- [PAGE TEXT]
▶
Ugandan Boxers Remember Ali
June 7, 2016
By Abdul-Nasser Ssemugabi*
Kampala — Billions will on Friday watch the funeral of Muhammad Ali in the fallen icon’s home city of Louisville, Kentucky, with ex-American President Bill Clinton expected to deliver a eulogy.
The three-time World Heavyweight champion’s effect as The Greatest reached every corner of the world. Ali died aged 74 after a 32-year battle with Parkinson’s disease. Uganda was not spared his charm as some of our boxing fraternity recollect.
John ‘the Beast’ Mugabi (Olympic silver medallist and former world champion)
I have never seen a boxer as determined as Ali. He did not fear any opponent, even those who were ranked superior to him. I have watched many of his fights and I believe he was such a gift from heaven and I tried to follow his style.
As I went to the ring to face Haggler (Marvin) in that hell of a fight, he patted my back and he told me ‘Come on John, you are not here by surprise, you are strong and good enough, you’ve gotta show it… “
His words always echoed in my mind, and whenever I felt exhausted, I fought on.
Vicky Byarugaba (Former boxer, administrator and coach KCCA Boxing Club)
◀
- [GIVEN INFORMATION]
▶
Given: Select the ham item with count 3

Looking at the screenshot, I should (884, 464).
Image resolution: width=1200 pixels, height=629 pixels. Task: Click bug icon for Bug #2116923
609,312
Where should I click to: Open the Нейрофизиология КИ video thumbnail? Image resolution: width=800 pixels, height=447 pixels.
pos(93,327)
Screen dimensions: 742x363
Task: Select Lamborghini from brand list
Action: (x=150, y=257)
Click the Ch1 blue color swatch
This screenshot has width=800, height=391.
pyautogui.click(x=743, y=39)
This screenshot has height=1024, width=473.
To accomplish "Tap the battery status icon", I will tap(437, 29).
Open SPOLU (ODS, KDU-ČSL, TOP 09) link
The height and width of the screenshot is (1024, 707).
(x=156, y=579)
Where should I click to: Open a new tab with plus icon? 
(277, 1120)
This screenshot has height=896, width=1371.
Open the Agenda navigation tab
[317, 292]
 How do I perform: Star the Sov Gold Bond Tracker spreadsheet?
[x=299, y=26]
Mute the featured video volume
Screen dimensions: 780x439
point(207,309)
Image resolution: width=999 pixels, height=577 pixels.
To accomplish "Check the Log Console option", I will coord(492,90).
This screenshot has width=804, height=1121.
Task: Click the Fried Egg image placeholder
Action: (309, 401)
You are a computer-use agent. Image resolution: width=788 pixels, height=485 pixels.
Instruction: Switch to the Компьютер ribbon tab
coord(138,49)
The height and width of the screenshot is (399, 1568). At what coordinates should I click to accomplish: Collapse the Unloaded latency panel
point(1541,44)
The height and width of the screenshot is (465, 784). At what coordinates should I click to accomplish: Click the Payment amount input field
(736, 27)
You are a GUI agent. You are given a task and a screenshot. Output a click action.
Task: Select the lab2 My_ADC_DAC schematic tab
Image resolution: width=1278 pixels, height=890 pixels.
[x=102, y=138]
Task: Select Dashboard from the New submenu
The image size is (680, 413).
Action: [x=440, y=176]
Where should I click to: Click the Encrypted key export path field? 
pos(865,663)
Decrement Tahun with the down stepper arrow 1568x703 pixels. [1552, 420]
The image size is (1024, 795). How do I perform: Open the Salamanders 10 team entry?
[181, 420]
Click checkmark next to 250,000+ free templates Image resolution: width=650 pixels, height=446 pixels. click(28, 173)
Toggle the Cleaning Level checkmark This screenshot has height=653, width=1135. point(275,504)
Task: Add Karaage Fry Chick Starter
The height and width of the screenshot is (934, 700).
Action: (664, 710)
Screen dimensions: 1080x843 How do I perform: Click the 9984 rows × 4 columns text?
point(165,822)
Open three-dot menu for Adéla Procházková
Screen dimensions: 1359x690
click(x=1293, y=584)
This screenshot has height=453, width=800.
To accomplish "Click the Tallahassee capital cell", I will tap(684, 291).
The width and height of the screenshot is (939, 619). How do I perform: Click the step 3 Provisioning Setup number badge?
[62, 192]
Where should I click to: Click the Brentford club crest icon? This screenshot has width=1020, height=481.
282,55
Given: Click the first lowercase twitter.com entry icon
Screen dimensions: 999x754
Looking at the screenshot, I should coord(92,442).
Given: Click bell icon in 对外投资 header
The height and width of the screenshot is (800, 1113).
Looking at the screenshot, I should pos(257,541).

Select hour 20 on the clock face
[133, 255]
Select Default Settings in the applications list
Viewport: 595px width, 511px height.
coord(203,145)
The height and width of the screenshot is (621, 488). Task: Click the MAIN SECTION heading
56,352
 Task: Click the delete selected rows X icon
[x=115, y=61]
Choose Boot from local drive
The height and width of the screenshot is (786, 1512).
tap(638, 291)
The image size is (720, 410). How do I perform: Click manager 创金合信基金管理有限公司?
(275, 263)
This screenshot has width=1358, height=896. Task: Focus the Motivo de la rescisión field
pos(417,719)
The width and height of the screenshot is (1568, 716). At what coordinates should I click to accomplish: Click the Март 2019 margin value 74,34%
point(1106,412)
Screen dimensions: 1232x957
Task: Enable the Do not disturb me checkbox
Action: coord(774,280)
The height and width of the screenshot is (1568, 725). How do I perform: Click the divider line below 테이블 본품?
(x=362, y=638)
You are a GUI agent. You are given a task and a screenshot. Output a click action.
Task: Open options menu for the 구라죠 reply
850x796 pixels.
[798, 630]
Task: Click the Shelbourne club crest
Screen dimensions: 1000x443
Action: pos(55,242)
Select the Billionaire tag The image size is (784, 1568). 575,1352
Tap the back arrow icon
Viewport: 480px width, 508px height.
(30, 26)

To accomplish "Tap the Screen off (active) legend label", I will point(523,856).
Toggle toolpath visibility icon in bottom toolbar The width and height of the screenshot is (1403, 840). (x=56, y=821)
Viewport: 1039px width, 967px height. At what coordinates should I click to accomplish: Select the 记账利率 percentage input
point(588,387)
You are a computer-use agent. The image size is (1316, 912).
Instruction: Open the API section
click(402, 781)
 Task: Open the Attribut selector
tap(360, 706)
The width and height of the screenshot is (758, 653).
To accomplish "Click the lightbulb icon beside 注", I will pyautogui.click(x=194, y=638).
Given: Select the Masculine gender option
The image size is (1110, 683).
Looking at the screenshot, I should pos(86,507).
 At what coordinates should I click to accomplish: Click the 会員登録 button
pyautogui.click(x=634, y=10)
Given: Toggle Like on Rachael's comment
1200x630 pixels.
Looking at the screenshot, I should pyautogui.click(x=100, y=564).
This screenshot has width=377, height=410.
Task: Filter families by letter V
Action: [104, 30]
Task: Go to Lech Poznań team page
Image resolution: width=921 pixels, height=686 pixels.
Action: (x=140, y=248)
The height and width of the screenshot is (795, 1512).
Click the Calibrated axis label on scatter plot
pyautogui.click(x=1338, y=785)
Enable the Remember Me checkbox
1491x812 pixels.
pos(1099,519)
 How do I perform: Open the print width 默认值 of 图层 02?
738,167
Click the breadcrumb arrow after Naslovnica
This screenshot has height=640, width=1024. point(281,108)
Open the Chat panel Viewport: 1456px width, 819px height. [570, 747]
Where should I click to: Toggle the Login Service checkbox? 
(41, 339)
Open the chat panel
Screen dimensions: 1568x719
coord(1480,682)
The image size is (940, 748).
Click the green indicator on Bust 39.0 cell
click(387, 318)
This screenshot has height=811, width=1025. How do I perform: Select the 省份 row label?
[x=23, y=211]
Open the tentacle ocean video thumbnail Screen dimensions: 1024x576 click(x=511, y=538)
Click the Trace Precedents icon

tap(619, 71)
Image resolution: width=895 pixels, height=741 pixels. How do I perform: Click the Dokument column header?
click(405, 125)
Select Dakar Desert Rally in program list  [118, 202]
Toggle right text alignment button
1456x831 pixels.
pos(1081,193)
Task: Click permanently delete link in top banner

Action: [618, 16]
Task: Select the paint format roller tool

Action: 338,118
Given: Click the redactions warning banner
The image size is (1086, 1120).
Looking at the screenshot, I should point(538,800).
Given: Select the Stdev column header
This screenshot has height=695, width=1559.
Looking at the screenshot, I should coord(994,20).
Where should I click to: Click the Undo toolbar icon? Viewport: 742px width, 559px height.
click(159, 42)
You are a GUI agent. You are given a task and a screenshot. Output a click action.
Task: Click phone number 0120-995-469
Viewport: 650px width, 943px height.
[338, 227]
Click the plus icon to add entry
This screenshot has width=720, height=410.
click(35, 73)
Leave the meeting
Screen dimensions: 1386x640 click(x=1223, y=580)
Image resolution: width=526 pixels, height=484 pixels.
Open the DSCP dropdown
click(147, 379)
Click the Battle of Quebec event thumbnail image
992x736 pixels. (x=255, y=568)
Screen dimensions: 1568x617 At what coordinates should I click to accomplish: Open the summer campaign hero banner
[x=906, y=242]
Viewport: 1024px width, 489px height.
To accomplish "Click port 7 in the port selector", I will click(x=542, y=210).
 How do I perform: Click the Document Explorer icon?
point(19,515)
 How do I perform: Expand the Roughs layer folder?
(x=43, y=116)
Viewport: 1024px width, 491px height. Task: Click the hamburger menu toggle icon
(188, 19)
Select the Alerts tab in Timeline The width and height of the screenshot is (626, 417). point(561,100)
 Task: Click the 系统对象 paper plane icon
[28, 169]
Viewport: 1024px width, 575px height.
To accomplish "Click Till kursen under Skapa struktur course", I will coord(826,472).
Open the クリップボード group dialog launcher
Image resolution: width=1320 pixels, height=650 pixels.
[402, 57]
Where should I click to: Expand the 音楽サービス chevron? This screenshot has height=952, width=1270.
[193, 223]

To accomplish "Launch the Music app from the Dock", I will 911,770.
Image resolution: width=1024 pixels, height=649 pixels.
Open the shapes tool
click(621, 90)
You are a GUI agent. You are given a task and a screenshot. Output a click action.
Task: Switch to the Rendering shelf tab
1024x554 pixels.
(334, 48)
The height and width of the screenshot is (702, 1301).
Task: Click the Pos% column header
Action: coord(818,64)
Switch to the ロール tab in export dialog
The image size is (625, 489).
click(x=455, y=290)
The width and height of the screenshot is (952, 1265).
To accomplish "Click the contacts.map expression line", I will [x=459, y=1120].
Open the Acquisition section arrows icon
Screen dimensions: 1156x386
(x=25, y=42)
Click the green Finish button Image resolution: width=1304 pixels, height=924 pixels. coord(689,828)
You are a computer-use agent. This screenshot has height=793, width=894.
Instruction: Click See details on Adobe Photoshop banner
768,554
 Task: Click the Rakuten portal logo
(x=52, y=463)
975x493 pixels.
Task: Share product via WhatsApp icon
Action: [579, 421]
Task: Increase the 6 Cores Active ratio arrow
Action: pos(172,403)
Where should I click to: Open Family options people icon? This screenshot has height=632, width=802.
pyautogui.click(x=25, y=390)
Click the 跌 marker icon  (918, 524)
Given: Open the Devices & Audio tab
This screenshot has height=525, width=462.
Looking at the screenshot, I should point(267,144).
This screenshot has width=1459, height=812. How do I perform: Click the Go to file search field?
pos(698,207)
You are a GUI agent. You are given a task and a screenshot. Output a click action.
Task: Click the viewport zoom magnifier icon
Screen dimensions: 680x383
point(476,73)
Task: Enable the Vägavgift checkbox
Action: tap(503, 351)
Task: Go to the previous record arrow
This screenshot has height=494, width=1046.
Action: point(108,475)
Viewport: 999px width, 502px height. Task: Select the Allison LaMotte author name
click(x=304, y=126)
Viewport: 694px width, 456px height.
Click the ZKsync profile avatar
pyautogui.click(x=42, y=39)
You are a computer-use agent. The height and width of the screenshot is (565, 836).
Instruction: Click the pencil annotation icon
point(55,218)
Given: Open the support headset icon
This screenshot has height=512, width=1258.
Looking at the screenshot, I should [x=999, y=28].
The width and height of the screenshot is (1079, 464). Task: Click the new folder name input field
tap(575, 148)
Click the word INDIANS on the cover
◀
Please carry on the article about Ugandan boxers remembering Muhammad Ali from the point where it stops. The data that comes after the article plays no part in the work here.

- [ANSWER BELOW]
Ali revolutionised boxing and took it to another level. Especially from the time he became a world champion just for years after winning gold at the Olympics… everyone wanted to be at their best…
He was the inspiration to all aspiring boxers, even those of us from the remote areas like Kilembe; we loved everything about his style: the movement, the bragging and flexibility…
If he had not had health problems, he would have helped the game even more by visiting gyms across the world and giving lectures on boxing–you know he was not the sit-down-and-do-nothing kind.
Any weaknesses? It’s hard to see his weakness… he conceded many body punches but he knew how to move away… I have been watching his fights since his death and I’m very impressed.
Dick Katende (Former professional and national team coach)
Ali was exceptional… there will never be another Ali. He could do everything in the ring but he got all his experiments right. He could come without guards–anyone would be hit–but Ali was comfortable. He could taunt you and beat you psychologically before you went to the ring.
I grew up idolising Ali. My dad was a boxing fan but he never let us watch boxing but on the day Ali fought Cleveland Williams (1966), he took us to Naguru Community Centre where there was a community television.
Ali had a somewhat weak jaw, for left hooks, like the one against Henry Cooper but he could bounce back. He was also an advocate for equal rights. I will miss him.
Jackson Mugwanya (Secretary General, Uganda Professional Boxing Commission)
I think Ali inspired many people into boxing because he gave the sport unprecedented fame.
Most young people joined boxing because of him and many (like Mike Tyson) have become icons like him.
However, he was a bit complacent–he underestimated opponents and resisted many punches on the body and head, which is not good as such… you have to dodge a punch whenever you can. That will give you longevity.
Hassan Badru Zziwa (Journalist)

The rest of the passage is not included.